Instructions for the task: List every line below containing "computer".

Data for this exercise:
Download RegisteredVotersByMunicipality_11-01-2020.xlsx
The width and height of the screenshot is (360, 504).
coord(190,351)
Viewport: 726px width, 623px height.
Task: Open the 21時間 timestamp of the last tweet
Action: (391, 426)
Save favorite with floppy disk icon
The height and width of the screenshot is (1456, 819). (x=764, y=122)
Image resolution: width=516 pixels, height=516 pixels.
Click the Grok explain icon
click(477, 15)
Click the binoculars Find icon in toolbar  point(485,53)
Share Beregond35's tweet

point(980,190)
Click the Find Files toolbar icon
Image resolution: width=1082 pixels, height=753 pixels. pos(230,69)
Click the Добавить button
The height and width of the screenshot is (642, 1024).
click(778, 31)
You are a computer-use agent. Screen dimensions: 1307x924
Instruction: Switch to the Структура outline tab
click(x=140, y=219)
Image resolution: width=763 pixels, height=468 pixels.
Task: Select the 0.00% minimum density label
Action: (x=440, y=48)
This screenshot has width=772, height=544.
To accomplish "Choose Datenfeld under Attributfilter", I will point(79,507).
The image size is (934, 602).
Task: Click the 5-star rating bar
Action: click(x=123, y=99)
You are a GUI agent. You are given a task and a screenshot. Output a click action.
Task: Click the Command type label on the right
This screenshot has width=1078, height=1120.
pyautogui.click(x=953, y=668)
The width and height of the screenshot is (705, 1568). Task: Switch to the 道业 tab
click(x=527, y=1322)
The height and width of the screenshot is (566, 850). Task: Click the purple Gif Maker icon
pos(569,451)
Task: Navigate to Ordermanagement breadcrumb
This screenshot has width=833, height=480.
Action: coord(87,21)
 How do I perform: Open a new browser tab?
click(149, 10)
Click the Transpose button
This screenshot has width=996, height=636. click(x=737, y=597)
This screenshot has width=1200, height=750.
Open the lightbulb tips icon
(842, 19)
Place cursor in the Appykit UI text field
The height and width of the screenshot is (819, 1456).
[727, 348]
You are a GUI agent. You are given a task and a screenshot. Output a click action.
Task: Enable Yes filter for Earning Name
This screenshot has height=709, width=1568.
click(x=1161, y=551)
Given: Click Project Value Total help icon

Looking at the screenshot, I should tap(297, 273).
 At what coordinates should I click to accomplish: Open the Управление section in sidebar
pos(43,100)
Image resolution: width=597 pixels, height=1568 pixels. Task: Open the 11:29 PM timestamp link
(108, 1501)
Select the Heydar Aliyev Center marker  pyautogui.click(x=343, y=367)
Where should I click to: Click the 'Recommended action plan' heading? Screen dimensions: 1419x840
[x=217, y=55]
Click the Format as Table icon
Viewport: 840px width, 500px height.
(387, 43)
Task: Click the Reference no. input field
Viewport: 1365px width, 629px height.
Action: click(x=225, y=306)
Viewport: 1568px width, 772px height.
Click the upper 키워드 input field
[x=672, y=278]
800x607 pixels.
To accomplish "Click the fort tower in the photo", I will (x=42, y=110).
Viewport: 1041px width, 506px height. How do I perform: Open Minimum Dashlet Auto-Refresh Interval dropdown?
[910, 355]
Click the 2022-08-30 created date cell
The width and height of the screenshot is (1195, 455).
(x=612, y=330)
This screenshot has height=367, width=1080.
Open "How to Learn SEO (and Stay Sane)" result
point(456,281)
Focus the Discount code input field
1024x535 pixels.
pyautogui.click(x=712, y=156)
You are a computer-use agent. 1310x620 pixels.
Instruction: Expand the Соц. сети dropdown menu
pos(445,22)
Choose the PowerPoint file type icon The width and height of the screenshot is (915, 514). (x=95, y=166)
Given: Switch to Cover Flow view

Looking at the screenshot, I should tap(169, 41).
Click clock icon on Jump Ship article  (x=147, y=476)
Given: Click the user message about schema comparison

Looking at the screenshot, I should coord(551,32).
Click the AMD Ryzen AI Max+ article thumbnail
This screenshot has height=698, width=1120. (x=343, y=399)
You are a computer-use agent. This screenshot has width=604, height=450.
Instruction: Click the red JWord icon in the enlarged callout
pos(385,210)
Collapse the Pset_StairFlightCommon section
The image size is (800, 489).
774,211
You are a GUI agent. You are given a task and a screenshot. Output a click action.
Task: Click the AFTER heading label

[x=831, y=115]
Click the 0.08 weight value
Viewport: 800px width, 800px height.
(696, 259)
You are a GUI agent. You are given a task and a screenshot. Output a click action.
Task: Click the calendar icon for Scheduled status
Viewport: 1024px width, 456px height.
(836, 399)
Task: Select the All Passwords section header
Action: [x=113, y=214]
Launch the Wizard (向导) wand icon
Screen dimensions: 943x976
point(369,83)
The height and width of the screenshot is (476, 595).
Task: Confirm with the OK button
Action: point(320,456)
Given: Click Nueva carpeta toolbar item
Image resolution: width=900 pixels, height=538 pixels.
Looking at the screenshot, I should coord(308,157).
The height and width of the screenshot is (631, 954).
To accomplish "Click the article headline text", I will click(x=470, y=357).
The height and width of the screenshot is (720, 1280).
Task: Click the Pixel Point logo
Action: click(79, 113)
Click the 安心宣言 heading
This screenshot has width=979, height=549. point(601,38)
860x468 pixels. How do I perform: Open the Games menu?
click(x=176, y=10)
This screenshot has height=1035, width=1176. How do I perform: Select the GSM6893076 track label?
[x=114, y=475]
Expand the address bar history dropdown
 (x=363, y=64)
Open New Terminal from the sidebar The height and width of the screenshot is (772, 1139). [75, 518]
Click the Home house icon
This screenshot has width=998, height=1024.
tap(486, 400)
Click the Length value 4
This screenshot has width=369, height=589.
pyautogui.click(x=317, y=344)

Response area:
You are a computer-use agent. Screen dimensions: 1307x924
You are a computer-use agent. 1310x620 pixels.
You are a computer-use agent. This screenshot has width=604, height=450.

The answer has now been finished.